Each entry must appear in the answer exactly as written.
### Excerpted records ###
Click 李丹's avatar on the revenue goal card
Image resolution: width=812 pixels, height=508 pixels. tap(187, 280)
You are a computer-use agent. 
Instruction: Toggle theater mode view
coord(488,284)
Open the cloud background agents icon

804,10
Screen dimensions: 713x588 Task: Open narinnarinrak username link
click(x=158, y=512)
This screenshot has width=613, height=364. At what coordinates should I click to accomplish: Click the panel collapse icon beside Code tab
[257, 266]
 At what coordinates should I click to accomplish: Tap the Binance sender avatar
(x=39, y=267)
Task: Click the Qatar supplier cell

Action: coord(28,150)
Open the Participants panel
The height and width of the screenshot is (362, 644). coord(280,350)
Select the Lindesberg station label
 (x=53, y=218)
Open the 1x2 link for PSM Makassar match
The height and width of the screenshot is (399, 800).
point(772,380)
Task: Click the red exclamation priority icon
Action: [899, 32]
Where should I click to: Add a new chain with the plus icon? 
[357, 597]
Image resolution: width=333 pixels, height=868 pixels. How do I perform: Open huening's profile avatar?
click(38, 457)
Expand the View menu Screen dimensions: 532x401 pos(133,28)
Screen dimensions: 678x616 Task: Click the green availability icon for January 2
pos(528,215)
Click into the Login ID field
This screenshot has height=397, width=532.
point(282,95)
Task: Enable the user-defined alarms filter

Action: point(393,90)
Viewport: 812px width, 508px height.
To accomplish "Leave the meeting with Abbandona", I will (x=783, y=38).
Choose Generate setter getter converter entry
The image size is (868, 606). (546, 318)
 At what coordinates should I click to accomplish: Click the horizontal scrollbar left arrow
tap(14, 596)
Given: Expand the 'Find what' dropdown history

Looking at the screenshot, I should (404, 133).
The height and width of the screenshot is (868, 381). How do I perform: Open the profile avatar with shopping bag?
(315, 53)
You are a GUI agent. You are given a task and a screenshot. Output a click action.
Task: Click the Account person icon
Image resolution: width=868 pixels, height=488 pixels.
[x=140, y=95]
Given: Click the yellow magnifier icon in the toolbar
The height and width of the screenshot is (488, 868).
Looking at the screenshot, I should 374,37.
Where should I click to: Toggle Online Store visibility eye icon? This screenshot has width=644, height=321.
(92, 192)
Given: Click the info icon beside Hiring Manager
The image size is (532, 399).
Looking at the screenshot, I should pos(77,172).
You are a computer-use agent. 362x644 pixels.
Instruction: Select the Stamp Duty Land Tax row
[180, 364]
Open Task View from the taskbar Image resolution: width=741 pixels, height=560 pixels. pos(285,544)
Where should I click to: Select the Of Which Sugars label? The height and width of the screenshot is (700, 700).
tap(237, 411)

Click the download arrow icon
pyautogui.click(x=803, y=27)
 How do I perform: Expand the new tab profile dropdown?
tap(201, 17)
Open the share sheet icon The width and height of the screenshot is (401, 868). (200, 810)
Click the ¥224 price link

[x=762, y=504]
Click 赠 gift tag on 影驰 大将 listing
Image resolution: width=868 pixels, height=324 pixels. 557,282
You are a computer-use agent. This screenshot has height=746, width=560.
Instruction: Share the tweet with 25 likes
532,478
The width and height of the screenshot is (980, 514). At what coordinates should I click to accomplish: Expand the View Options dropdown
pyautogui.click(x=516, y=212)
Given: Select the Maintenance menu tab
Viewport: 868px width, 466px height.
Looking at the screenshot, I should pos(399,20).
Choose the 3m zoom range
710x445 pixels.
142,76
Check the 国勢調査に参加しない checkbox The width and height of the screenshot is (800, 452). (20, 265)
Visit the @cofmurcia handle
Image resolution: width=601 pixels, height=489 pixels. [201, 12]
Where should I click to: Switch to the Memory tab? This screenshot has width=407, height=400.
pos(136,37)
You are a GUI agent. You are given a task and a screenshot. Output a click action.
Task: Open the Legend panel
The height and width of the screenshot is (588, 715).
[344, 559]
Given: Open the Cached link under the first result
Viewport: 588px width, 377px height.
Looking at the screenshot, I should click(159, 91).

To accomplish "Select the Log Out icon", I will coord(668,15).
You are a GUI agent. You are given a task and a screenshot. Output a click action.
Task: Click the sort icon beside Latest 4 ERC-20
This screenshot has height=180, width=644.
###
» **Worked solution**:
Click 李丹's avatar on the revenue goal card
Image resolution: width=812 pixels, height=508 pixels. tap(187, 280)
You are a computer-use agent. 
Instruction: Toggle theater mode view
coord(488,284)
Open the cloud background agents icon

804,10
Screen dimensions: 713x588 Task: Open narinnarinrak username link
click(x=158, y=512)
This screenshot has width=613, height=364. At what coordinates should I click to accomplish: Click the panel collapse icon beside Code tab
[257, 266]
 At what coordinates should I click to accomplish: Tap the Binance sender avatar
(x=39, y=267)
Task: Click the Qatar supplier cell

Action: coord(28,150)
Open the Participants panel
The height and width of the screenshot is (362, 644). coord(280,350)
Select the Lindesberg station label
 (x=53, y=218)
Open the 1x2 link for PSM Makassar match
The height and width of the screenshot is (399, 800).
point(772,380)
Task: Click the red exclamation priority icon
Action: [899, 32]
Where should I click to: Add a new chain with the plus icon? 
[357, 597]
Image resolution: width=333 pixels, height=868 pixels. How do I perform: Open huening's profile avatar?
click(38, 457)
Expand the View menu Screen dimensions: 532x401 pos(133,28)
Screen dimensions: 678x616 Task: Click the green availability icon for January 2
pos(528,215)
Click into the Login ID field
This screenshot has height=397, width=532.
point(282,95)
Task: Enable the user-defined alarms filter

Action: point(393,90)
Viewport: 812px width, 508px height.
To accomplish "Leave the meeting with Abbandona", I will (x=783, y=38).
Choose Generate setter getter converter entry
The image size is (868, 606). (546, 318)
 At what coordinates should I click to accomplish: Click the horizontal scrollbar left arrow
tap(14, 596)
Given: Expand the 'Find what' dropdown history

Looking at the screenshot, I should (404, 133).
The height and width of the screenshot is (868, 381). How do I perform: Open the profile avatar with shopping bag?
(315, 53)
You are a GUI agent. You are given a task and a screenshot. Output a click action.
Task: Click the Account person icon
Image resolution: width=868 pixels, height=488 pixels.
[x=140, y=95]
Given: Click the yellow magnifier icon in the toolbar
The height and width of the screenshot is (488, 868).
Looking at the screenshot, I should 374,37.
Where should I click to: Toggle Online Store visibility eye icon? This screenshot has width=644, height=321.
(92, 192)
Given: Click the info icon beside Hiring Manager
The image size is (532, 399).
Looking at the screenshot, I should pos(77,172).
You are a computer-use agent. 362x644 pixels.
Instruction: Select the Stamp Duty Land Tax row
[180, 364]
Open Task View from the taskbar Image resolution: width=741 pixels, height=560 pixels. pos(285,544)
Where should I click to: Select the Of Which Sugars label? The height and width of the screenshot is (700, 700).
tap(237, 411)

Click the download arrow icon
pyautogui.click(x=803, y=27)
 How do I perform: Expand the new tab profile dropdown?
tap(201, 17)
Open the share sheet icon The width and height of the screenshot is (401, 868). (200, 810)
Click the ¥224 price link

[x=762, y=504]
Click 赠 gift tag on 影驰 大将 listing
Image resolution: width=868 pixels, height=324 pixels. 557,282
You are a computer-use agent. This screenshot has height=746, width=560.
Instruction: Share the tweet with 25 likes
532,478
The width and height of the screenshot is (980, 514). At what coordinates should I click to accomplish: Expand the View Options dropdown
pyautogui.click(x=516, y=212)
Given: Select the Maintenance menu tab
Viewport: 868px width, 466px height.
Looking at the screenshot, I should pos(399,20).
Choose the 3m zoom range
710x445 pixels.
142,76
Check the 国勢調査に参加しない checkbox The width and height of the screenshot is (800, 452). (20, 265)
Visit the @cofmurcia handle
Image resolution: width=601 pixels, height=489 pixels. [201, 12]
Where should I click to: Switch to the Memory tab? This screenshot has width=407, height=400.
pos(136,37)
You are a GUI agent. You are given a task and a screenshot. Output a click action.
Task: Open the Legend panel
The height and width of the screenshot is (588, 715).
[344, 559]
Given: Open the Cached link under the first result
Viewport: 588px width, 377px height.
Looking at the screenshot, I should click(159, 91).

To accomplish "Select the Log Out icon", I will coord(668,15).
You are a GUI agent. You are given a task and a screenshot. Output a click action.
Task: Click the sort icon beside Latest 4 ERC-20
This screenshot has height=180, width=644.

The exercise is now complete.